Aim of the exercise:
Number of lines with the string "computer" in the entries below: report it, and nothing besides.

Given information:
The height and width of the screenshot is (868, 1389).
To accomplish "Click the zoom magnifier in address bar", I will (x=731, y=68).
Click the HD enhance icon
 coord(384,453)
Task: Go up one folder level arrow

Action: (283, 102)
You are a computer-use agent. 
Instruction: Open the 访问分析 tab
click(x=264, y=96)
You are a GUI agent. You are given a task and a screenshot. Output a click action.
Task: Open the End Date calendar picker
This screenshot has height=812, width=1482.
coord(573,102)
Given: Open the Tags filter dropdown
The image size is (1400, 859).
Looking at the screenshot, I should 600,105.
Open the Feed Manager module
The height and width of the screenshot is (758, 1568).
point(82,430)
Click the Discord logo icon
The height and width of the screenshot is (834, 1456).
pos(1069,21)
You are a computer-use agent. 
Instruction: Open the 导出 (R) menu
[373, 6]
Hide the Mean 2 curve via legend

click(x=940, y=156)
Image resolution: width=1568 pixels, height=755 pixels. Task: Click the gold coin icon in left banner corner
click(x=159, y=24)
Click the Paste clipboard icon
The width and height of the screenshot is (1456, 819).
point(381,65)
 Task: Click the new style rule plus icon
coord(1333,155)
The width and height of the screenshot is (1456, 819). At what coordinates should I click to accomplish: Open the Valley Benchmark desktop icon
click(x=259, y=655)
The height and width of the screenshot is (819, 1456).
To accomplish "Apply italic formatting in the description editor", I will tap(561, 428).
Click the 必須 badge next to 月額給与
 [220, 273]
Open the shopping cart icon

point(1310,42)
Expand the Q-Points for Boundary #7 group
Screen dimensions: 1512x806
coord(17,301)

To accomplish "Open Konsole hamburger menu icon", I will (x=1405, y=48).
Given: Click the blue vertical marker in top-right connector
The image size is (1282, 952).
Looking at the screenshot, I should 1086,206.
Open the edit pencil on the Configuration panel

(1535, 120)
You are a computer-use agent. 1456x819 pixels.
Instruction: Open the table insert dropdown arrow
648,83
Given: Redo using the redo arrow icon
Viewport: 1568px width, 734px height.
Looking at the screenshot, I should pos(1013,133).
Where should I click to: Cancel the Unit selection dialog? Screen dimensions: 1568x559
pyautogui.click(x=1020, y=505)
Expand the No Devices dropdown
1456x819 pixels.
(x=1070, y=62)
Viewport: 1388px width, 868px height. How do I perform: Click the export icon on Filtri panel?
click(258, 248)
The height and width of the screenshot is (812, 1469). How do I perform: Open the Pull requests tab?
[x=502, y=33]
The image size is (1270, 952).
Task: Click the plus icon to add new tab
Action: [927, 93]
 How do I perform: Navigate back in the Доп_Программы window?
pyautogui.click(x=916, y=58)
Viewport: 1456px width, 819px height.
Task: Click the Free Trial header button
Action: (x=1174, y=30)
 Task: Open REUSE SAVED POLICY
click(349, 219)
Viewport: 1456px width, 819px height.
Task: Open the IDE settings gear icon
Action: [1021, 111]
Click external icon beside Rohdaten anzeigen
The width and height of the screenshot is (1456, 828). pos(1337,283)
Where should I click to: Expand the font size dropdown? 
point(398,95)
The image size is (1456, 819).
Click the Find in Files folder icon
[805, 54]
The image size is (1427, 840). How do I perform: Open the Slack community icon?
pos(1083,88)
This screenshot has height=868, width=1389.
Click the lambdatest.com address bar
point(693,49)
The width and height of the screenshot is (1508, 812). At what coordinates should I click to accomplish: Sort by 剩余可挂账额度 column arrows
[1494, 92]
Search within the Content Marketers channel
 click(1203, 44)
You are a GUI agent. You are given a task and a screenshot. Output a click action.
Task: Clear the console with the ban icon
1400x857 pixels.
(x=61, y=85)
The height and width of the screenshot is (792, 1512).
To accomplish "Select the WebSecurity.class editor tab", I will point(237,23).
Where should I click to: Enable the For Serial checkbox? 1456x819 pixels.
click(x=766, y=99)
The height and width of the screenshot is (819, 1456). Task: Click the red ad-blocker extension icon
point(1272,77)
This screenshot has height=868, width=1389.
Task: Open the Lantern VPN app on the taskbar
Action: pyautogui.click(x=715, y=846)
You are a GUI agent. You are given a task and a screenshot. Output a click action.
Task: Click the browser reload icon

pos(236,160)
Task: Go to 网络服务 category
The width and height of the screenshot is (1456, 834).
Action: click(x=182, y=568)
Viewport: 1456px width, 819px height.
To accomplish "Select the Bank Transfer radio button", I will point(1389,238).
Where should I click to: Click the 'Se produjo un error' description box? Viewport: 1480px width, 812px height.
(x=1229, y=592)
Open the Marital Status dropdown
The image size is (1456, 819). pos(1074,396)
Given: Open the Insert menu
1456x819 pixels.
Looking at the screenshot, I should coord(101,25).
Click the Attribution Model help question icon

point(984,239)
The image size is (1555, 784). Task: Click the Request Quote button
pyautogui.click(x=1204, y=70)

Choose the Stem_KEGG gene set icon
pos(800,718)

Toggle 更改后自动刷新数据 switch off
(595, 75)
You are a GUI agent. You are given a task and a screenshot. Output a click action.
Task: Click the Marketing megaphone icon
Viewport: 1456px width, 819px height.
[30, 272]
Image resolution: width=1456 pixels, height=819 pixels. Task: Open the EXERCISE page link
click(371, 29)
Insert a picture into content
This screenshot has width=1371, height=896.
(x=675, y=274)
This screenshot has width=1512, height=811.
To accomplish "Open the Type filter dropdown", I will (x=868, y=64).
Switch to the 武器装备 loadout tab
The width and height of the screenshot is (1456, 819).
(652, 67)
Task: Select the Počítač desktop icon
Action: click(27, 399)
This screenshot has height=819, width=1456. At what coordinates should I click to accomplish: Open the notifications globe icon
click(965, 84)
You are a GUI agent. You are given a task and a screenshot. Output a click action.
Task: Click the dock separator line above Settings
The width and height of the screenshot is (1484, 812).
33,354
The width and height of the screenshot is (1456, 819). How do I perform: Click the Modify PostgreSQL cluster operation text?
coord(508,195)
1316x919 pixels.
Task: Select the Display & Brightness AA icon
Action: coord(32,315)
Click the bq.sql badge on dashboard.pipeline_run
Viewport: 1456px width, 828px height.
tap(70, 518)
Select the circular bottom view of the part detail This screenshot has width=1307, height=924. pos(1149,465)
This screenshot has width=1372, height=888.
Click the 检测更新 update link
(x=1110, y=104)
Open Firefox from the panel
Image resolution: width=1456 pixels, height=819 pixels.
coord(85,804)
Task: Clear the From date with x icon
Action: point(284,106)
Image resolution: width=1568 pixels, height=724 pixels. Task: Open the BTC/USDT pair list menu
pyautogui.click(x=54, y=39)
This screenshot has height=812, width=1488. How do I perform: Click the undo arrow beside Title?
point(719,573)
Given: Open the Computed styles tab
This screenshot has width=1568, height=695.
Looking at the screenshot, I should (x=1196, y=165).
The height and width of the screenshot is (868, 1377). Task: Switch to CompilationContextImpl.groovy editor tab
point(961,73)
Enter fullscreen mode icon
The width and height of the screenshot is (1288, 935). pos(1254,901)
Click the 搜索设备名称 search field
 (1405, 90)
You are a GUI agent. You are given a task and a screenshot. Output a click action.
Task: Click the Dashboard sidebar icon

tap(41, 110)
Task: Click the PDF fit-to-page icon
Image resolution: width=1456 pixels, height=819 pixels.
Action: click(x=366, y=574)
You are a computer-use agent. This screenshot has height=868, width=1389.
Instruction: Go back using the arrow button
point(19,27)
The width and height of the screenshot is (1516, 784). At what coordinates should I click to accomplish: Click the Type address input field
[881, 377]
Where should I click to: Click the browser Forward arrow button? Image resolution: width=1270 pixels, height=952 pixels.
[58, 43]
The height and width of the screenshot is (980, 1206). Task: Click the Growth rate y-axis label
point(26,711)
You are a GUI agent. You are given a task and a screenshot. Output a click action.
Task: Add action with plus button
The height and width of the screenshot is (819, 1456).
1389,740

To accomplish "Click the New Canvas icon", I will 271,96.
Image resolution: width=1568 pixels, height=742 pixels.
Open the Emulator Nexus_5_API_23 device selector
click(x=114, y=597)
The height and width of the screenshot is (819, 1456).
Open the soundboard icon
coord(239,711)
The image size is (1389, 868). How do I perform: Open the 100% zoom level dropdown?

Answer for this exercise:
4